Item coordinate data
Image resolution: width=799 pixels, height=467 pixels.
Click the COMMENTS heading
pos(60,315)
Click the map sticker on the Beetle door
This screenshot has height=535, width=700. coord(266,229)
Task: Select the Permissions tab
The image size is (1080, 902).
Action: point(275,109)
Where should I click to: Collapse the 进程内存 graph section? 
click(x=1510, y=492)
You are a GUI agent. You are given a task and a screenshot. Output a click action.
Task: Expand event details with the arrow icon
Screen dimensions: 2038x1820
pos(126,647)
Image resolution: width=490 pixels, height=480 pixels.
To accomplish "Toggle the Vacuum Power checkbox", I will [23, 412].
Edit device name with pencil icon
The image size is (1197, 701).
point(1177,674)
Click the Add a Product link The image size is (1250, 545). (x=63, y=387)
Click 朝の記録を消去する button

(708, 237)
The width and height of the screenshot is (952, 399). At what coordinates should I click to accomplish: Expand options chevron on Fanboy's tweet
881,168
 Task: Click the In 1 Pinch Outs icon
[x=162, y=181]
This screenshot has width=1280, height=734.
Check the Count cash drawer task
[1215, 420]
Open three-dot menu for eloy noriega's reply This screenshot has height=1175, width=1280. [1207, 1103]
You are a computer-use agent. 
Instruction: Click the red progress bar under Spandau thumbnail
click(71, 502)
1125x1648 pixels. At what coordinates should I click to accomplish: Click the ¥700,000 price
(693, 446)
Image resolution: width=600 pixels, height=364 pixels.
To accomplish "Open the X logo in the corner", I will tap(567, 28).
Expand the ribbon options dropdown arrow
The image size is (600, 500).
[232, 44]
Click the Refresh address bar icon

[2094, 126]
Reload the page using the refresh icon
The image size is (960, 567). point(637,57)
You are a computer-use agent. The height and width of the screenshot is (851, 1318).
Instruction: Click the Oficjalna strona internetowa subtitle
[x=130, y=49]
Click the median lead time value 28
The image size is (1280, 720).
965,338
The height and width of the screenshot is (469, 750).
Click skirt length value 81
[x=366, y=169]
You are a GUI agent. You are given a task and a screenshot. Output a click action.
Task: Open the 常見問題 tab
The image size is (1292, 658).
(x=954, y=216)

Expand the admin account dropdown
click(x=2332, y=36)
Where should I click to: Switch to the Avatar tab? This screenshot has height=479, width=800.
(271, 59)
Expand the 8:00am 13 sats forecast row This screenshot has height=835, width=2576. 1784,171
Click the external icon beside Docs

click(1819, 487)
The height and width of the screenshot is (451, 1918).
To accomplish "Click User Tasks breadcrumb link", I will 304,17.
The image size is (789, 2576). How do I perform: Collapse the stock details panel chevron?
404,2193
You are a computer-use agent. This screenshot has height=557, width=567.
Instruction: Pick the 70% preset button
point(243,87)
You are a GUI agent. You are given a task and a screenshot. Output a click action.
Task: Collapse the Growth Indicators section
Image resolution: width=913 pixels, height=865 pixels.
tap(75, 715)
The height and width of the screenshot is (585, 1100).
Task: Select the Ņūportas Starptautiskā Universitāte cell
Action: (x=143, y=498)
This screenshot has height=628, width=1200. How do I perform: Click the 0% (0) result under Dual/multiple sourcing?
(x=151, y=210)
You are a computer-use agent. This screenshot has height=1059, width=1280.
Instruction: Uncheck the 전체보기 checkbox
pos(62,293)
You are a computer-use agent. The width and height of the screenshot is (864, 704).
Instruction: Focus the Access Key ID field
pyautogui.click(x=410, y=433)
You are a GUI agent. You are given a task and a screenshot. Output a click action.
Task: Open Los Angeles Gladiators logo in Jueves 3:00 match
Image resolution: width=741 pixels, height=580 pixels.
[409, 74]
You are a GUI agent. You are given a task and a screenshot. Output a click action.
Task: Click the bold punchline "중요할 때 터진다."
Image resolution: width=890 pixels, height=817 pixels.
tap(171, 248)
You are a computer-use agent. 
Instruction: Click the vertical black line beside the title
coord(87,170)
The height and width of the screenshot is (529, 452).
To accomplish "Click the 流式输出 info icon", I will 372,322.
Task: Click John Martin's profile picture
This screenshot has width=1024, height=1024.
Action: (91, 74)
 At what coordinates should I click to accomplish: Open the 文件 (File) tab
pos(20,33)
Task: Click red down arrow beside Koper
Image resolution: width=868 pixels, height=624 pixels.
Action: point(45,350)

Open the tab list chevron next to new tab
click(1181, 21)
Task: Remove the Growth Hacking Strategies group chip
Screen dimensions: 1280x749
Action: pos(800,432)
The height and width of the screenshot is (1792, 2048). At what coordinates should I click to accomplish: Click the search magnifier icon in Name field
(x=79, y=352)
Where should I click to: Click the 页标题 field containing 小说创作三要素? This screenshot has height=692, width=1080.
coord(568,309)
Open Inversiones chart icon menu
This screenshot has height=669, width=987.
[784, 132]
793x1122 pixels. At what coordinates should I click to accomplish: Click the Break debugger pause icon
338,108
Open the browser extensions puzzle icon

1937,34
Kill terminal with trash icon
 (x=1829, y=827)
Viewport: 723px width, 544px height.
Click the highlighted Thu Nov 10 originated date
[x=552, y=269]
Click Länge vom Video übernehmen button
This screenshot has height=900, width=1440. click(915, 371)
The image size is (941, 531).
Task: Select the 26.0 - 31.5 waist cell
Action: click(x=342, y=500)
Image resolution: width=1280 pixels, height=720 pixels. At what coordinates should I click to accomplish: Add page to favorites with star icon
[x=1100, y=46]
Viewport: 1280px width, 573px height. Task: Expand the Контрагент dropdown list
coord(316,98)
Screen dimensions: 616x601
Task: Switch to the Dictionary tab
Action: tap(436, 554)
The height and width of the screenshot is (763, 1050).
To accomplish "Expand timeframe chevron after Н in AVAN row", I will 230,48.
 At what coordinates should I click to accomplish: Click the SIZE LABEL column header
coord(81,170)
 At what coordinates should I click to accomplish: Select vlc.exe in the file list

**Task directions**
Reproduce every item above verbatim, with no changes.

**Reply**
Image resolution: width=799 pixels, height=467 pixels.
Click the COMMENTS heading
pos(60,315)
Click the map sticker on the Beetle door
This screenshot has height=535, width=700. coord(266,229)
Task: Select the Permissions tab
The image size is (1080, 902).
Action: point(275,109)
Where should I click to: Collapse the 进程内存 graph section? 
click(x=1510, y=492)
You are a GUI agent. You are given a task and a screenshot. Output a click action.
Task: Expand event details with the arrow icon
Screen dimensions: 2038x1820
pos(126,647)
Image resolution: width=490 pixels, height=480 pixels.
To accomplish "Toggle the Vacuum Power checkbox", I will [23, 412].
Edit device name with pencil icon
The image size is (1197, 701).
point(1177,674)
Click the Add a Product link The image size is (1250, 545). (x=63, y=387)
Click 朝の記録を消去する button

(708, 237)
The width and height of the screenshot is (952, 399). At what coordinates should I click to accomplish: Expand options chevron on Fanboy's tweet
881,168
 Task: Click the In 1 Pinch Outs icon
[x=162, y=181]
This screenshot has width=1280, height=734.
Check the Count cash drawer task
[1215, 420]
Open three-dot menu for eloy noriega's reply This screenshot has height=1175, width=1280. [1207, 1103]
You are a computer-use agent. 
Instruction: Click the red progress bar under Spandau thumbnail
click(71, 502)
1125x1648 pixels. At what coordinates should I click to accomplish: Click the ¥700,000 price
(693, 446)
Image resolution: width=600 pixels, height=364 pixels.
To accomplish "Open the X logo in the corner", I will tap(567, 28).
Expand the ribbon options dropdown arrow
The image size is (600, 500).
[232, 44]
Click the Refresh address bar icon

[2094, 126]
Reload the page using the refresh icon
The image size is (960, 567). point(637,57)
You are a computer-use agent. The height and width of the screenshot is (851, 1318).
Instruction: Click the Oficjalna strona internetowa subtitle
[x=130, y=49]
Click the median lead time value 28
The image size is (1280, 720).
965,338
The height and width of the screenshot is (469, 750).
Click skirt length value 81
[x=366, y=169]
You are a GUI agent. You are given a task and a screenshot. Output a click action.
Task: Open the 常見問題 tab
The image size is (1292, 658).
(x=954, y=216)

Expand the admin account dropdown
click(x=2332, y=36)
Where should I click to: Switch to the Avatar tab? This screenshot has height=479, width=800.
(271, 59)
Expand the 8:00am 13 sats forecast row This screenshot has height=835, width=2576. 1784,171
Click the external icon beside Docs

click(1819, 487)
The height and width of the screenshot is (451, 1918).
To accomplish "Click User Tasks breadcrumb link", I will 304,17.
The image size is (789, 2576). How do I perform: Collapse the stock details panel chevron?
404,2193
You are a computer-use agent. This screenshot has height=557, width=567.
Instruction: Pick the 70% preset button
point(243,87)
You are a GUI agent. You are given a task and a screenshot. Output a click action.
Task: Collapse the Growth Indicators section
Image resolution: width=913 pixels, height=865 pixels.
tap(75, 715)
The height and width of the screenshot is (585, 1100).
Task: Select the Ņūportas Starptautiskā Universitāte cell
Action: (x=143, y=498)
This screenshot has height=628, width=1200. How do I perform: Click the 0% (0) result under Dual/multiple sourcing?
(x=151, y=210)
You are a computer-use agent. This screenshot has height=1059, width=1280.
Instruction: Uncheck the 전체보기 checkbox
pos(62,293)
You are a computer-use agent. The width and height of the screenshot is (864, 704).
Instruction: Focus the Access Key ID field
pyautogui.click(x=410, y=433)
You are a GUI agent. You are given a task and a screenshot. Output a click action.
Task: Open Los Angeles Gladiators logo in Jueves 3:00 match
Image resolution: width=741 pixels, height=580 pixels.
[409, 74]
You are a GUI agent. You are given a task and a screenshot. Output a click action.
Task: Click the bold punchline "중요할 때 터진다."
Image resolution: width=890 pixels, height=817 pixels.
tap(171, 248)
You are a computer-use agent. 
Instruction: Click the vertical black line beside the title
coord(87,170)
The height and width of the screenshot is (529, 452).
To accomplish "Click the 流式输出 info icon", I will 372,322.
Task: Click John Martin's profile picture
This screenshot has width=1024, height=1024.
Action: (91, 74)
 At what coordinates should I click to accomplish: Open the 文件 (File) tab
pos(20,33)
Task: Click red down arrow beside Koper
Image resolution: width=868 pixels, height=624 pixels.
Action: point(45,350)

Open the tab list chevron next to new tab
click(1181, 21)
Task: Remove the Growth Hacking Strategies group chip
Screen dimensions: 1280x749
Action: pos(800,432)
The height and width of the screenshot is (1792, 2048). At what coordinates should I click to accomplish: Click the search magnifier icon in Name field
(x=79, y=352)
Where should I click to: Click the 页标题 field containing 小说创作三要素? This screenshot has height=692, width=1080.
coord(568,309)
Open Inversiones chart icon menu
This screenshot has height=669, width=987.
[784, 132]
793x1122 pixels. At what coordinates should I click to accomplish: Click the Break debugger pause icon
338,108
Open the browser extensions puzzle icon

1937,34
Kill terminal with trash icon
 (x=1829, y=827)
Viewport: 723px width, 544px height.
Click the highlighted Thu Nov 10 originated date
[x=552, y=269]
Click Länge vom Video übernehmen button
This screenshot has height=900, width=1440. click(915, 371)
The image size is (941, 531).
Task: Select the 26.0 - 31.5 waist cell
Action: click(x=342, y=500)
Image resolution: width=1280 pixels, height=720 pixels. At what coordinates should I click to accomplish: Add page to favorites with star icon
[x=1100, y=46]
Viewport: 1280px width, 573px height. Task: Expand the Контрагент dropdown list
coord(316,98)
Screen dimensions: 616x601
Task: Switch to the Dictionary tab
Action: tap(436, 554)
The height and width of the screenshot is (763, 1050).
To accomplish "Expand timeframe chevron after Н in AVAN row", I will 230,48.
 At what coordinates should I click to accomplish: Click the SIZE LABEL column header
coord(81,170)
 At what coordinates should I click to accomplish: Select vlc.exe in the file list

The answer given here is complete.